Just one. I don’t feel as though I ate as much cheese as I could have eaten in the last eleven days.

Well before the holidays, I was feeling a constant gnawing hunger twinge in my guts. I wanted to eat all of the things and none of the things. I wanted to fill my body up with something, a lot of different things and not necessarily food. I was hungry for changes. My social media ads went into overdrive, filling up my feed with food prep services, fancy ramen noodles, weight loss programs, face yoga and shape wear. For the most part, I ignored those ads, but every once in a while one would sneak its way into my brain. I’d click on the link and search for price tags. Then I’d come to my senses, shake my head and turn it off. Being so well organized for Christmas allowed for some reflection time and I sat down and wrote out a detailed list/flow chart for what I want in 2024. There is nothing unreasonable on that list, except maybe the part about seeing a moose, but I woke up on January first feeling a little bit guilty for not getting right to work. Instead of getting up and getting on my mat or playing my seven minute exercise app, I snuggled back under the covers and watched three episodes of The Diplomat.

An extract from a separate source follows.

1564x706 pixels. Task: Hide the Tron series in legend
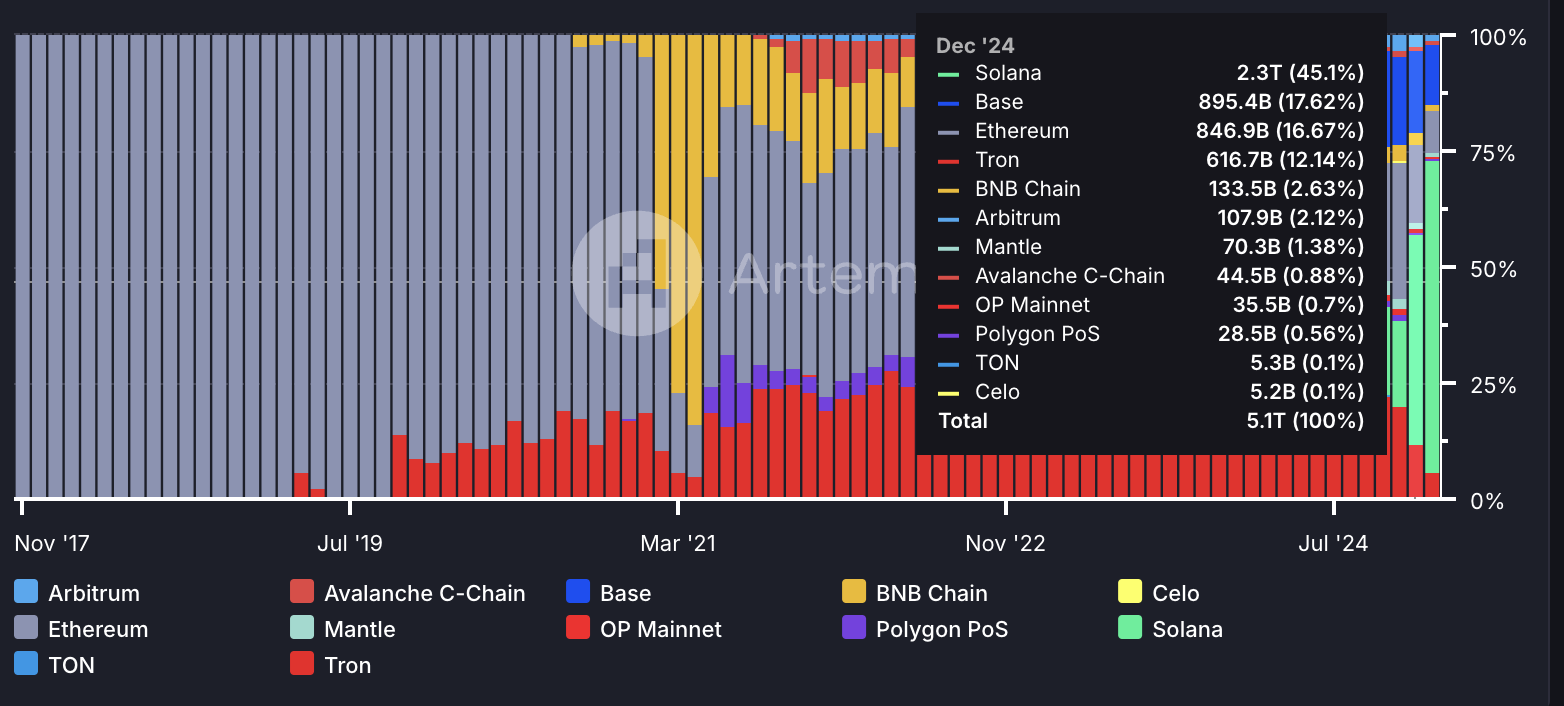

When I finally did that seven minute workout on Tuesday morning, I thought “Damn, why is this so hard?!?” while I coughed between squats and mountain climbers. That head cold I had the week before Christmas turned into a cough that still hasn’t gone away. It has at least changed from sounding like masses amounts of wet cotton is about to explode from my body. The cough has been reduced to an irritant and a wish for a zero gag reflex (yes, place all of your dirty thoughts here) so that I can scrub my esophagus with a bottle brush. Half of the people I follow on Instagram posted pictures of New Year’s Eve plans that included cold medicines and tissues. I don’t feel alone in thinking that a mere seven minutes of exercise right now feels like two hours of torture exercise.

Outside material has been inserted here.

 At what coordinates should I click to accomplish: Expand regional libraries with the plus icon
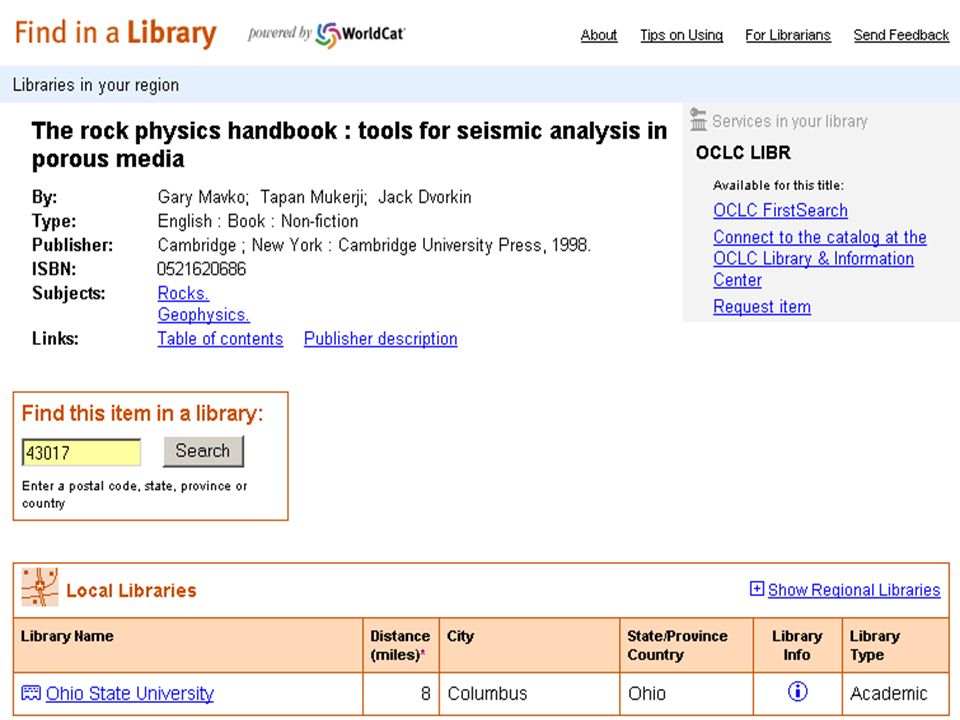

On Christmas Day, Michael and I went over to our Jenn and Wade’s house to have Christmas dinner with them and their family. Upon walking into their home, every visitor was handed a card that contained some kind of conversation starter and then everyone in the room would take a turn at answering what ever question was on the card. One of the questions that came up was “What’s a lie you tell yourself?” Look, there’s a number of lies I tell myself on a daily basis, but the one I was willing to speak out loud to the group was this. I tell myself that I am not a healthy person, that I do not take care of myself. Some of that stems from a month of sporadic yoga practices and a pause in dog walks because of the weather. Some that stems from allowing someone in my life to speak to me on a daily basis in a way that is not healthy and letting it go on because I just didn’t care enough to stand up for myself. But also, if I don’t speak kindly to myself, how can I expect others to speak to me in a positive way?

This is something I’ve been working on before the new year, not just being kinder to myself but demanding kinder and more thoughtful speech from others. So by the time New Year’s Eve rolled around, I wasn’t as hungry for change as I was in late November. Just the act of writing down the things I want for this year, filled up some of that empty gut feeling. So many things on my list are not resolutions of self improvement, maybe only two or three items. Everything else is all true wants: camping, joyful movement like roller skating, bike rides. I treated my resolutions like they would be part of my Life List, filling the year up with activities of joy and spacing those activities throughout the year like tapas plates of snacks. I’m walking into this year with a little trepidation (the world is very much a dumpster fire and it’s an election year), but mostly I’m walking into this year feeling peckish and excited about snacks.

I’m going to treat this year like Rick Steve spends an evening tapas bar hopping in Madrid.